Résultat attendu
Recopiez à l'identique les entrées, depuis le début jusqu'à la ligne contenant « pos(435,65) », celle-ci comprise.

Les données
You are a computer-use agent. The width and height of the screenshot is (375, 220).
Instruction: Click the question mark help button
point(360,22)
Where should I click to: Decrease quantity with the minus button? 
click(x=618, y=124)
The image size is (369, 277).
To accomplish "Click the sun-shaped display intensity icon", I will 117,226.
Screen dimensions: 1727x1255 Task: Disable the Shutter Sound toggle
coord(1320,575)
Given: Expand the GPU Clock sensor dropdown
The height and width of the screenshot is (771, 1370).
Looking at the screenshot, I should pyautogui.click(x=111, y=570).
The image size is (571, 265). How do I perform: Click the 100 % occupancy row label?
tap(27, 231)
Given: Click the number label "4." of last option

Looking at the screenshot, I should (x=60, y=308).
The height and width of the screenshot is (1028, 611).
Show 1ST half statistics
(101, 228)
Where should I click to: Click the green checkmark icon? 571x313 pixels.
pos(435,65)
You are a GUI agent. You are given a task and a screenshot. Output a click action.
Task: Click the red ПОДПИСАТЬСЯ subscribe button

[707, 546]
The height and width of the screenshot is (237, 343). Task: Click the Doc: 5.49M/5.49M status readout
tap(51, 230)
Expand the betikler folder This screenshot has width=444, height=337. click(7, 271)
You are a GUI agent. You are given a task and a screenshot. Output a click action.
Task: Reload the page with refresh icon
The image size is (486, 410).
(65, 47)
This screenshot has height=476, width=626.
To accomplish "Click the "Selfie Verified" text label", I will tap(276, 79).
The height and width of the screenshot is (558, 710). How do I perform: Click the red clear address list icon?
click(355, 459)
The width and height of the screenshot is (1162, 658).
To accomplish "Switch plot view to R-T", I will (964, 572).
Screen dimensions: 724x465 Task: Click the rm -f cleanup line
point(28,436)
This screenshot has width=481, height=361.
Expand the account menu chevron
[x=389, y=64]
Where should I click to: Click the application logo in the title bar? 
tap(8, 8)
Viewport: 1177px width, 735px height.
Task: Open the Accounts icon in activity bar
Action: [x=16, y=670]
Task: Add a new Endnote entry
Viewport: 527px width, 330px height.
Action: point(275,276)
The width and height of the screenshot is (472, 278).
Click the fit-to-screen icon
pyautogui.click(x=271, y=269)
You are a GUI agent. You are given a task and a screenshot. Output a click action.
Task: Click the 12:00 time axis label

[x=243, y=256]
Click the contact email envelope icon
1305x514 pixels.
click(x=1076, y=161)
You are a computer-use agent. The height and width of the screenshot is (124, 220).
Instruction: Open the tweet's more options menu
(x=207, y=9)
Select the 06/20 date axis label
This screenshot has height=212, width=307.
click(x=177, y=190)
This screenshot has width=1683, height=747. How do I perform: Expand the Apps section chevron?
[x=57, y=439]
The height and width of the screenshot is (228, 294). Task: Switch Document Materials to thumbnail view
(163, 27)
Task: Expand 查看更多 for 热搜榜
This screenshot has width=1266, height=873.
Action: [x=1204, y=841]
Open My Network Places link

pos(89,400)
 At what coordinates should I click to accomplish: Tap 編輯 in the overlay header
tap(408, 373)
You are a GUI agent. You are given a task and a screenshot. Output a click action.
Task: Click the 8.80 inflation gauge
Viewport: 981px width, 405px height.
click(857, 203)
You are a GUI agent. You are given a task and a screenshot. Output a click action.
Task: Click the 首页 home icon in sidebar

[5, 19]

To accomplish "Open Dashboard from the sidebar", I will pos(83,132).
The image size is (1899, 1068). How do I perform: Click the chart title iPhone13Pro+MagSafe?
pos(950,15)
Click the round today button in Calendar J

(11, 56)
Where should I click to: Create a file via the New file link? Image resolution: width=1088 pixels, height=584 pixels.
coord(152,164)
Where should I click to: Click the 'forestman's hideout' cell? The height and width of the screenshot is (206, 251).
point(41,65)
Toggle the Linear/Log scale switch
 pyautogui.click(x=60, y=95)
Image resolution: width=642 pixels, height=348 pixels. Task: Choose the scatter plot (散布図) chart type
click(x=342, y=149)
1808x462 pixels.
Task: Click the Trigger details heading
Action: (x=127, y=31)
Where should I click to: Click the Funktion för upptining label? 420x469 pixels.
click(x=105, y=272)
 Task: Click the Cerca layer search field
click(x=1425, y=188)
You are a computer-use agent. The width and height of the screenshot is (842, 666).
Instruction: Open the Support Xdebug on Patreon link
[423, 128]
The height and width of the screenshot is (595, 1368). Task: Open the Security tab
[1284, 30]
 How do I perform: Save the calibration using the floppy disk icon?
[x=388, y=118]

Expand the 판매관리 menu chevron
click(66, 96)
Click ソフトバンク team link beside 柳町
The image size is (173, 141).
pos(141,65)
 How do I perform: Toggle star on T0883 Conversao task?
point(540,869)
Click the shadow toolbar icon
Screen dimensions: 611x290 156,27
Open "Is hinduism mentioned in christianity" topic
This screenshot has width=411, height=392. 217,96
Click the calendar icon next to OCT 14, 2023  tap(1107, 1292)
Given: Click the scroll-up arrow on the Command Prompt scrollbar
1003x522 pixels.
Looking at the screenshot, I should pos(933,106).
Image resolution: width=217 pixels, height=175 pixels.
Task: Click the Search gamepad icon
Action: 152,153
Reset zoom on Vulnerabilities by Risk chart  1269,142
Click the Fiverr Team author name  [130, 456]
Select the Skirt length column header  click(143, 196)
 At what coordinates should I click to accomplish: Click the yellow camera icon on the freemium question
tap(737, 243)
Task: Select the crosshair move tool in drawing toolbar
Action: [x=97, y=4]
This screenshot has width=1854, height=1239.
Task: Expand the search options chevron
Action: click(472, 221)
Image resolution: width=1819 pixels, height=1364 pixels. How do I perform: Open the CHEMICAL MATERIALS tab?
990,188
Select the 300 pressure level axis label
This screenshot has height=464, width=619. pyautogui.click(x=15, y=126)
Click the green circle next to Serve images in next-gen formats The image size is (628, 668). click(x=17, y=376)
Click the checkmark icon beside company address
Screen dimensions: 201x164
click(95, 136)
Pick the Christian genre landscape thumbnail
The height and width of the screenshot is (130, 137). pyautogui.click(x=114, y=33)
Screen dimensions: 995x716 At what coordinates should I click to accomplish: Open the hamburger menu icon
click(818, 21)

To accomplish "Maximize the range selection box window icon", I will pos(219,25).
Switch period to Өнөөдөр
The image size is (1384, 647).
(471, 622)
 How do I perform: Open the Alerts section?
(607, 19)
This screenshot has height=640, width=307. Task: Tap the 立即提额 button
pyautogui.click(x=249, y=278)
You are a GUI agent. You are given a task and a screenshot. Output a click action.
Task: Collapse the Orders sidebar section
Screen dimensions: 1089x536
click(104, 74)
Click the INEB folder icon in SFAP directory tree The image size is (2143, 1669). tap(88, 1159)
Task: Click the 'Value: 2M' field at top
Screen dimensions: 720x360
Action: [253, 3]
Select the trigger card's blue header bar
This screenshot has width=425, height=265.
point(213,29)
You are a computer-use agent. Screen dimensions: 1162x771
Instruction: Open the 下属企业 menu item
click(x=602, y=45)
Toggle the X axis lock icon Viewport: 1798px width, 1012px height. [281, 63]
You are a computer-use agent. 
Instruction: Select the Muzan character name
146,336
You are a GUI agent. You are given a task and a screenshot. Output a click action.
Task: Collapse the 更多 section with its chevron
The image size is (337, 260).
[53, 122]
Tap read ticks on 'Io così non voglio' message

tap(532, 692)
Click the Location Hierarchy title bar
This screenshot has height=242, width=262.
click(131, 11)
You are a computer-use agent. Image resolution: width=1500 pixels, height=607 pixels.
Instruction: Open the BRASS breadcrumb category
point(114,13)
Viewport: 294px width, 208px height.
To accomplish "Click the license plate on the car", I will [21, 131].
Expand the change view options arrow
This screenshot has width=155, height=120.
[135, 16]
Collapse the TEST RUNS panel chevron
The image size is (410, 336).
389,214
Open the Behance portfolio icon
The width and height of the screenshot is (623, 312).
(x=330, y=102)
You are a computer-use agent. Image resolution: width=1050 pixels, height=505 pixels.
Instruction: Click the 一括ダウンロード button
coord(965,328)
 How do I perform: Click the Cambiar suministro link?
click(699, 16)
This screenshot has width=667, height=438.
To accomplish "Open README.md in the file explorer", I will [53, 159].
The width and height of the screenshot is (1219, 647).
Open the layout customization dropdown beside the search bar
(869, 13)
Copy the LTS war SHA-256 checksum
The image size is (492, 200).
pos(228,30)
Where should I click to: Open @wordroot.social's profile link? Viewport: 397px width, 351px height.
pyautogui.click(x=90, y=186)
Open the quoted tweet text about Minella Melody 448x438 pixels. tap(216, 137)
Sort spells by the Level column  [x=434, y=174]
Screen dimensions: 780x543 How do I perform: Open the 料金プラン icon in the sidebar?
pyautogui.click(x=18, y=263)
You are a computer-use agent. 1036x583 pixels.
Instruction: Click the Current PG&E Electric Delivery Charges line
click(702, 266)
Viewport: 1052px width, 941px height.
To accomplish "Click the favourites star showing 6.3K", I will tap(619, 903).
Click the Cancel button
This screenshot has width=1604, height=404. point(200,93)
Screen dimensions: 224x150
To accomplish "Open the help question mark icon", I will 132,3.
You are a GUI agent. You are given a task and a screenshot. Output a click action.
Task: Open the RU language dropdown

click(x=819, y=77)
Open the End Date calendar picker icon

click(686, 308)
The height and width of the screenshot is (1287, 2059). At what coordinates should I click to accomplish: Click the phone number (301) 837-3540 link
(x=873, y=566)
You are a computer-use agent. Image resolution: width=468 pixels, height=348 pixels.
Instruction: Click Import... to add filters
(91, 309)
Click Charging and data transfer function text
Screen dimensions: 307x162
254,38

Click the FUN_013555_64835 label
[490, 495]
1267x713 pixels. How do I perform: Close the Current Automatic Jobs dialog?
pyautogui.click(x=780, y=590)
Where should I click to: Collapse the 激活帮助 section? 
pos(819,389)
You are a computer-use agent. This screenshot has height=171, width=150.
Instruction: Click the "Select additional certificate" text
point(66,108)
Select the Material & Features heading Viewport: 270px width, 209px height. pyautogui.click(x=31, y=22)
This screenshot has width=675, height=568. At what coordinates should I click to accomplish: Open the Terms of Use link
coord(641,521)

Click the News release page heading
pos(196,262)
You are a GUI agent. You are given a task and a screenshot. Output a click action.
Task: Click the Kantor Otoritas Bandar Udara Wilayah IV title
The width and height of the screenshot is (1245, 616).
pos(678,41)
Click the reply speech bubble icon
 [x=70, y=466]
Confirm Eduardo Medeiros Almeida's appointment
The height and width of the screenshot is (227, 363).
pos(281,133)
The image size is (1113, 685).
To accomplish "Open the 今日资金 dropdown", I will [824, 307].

Réponse complète
You are a computer-use agent. The width and height of the screenshot is (375, 220).
Instruction: Click the question mark help button
point(360,22)
Where should I click to: Decrease quantity with the minus button? 
click(x=618, y=124)
The image size is (369, 277).
To accomplish "Click the sun-shaped display intensity icon", I will 117,226.
Screen dimensions: 1727x1255 Task: Disable the Shutter Sound toggle
coord(1320,575)
Given: Expand the GPU Clock sensor dropdown
The height and width of the screenshot is (771, 1370).
Looking at the screenshot, I should pyautogui.click(x=111, y=570).
The image size is (571, 265). How do I perform: Click the 100 % occupancy row label?
tap(27, 231)
Given: Click the number label "4." of last option

Looking at the screenshot, I should (x=60, y=308).
The height and width of the screenshot is (1028, 611).
Show 1ST half statistics
(101, 228)
Where should I click to: Click the green checkmark icon? 571x313 pixels.
pos(435,65)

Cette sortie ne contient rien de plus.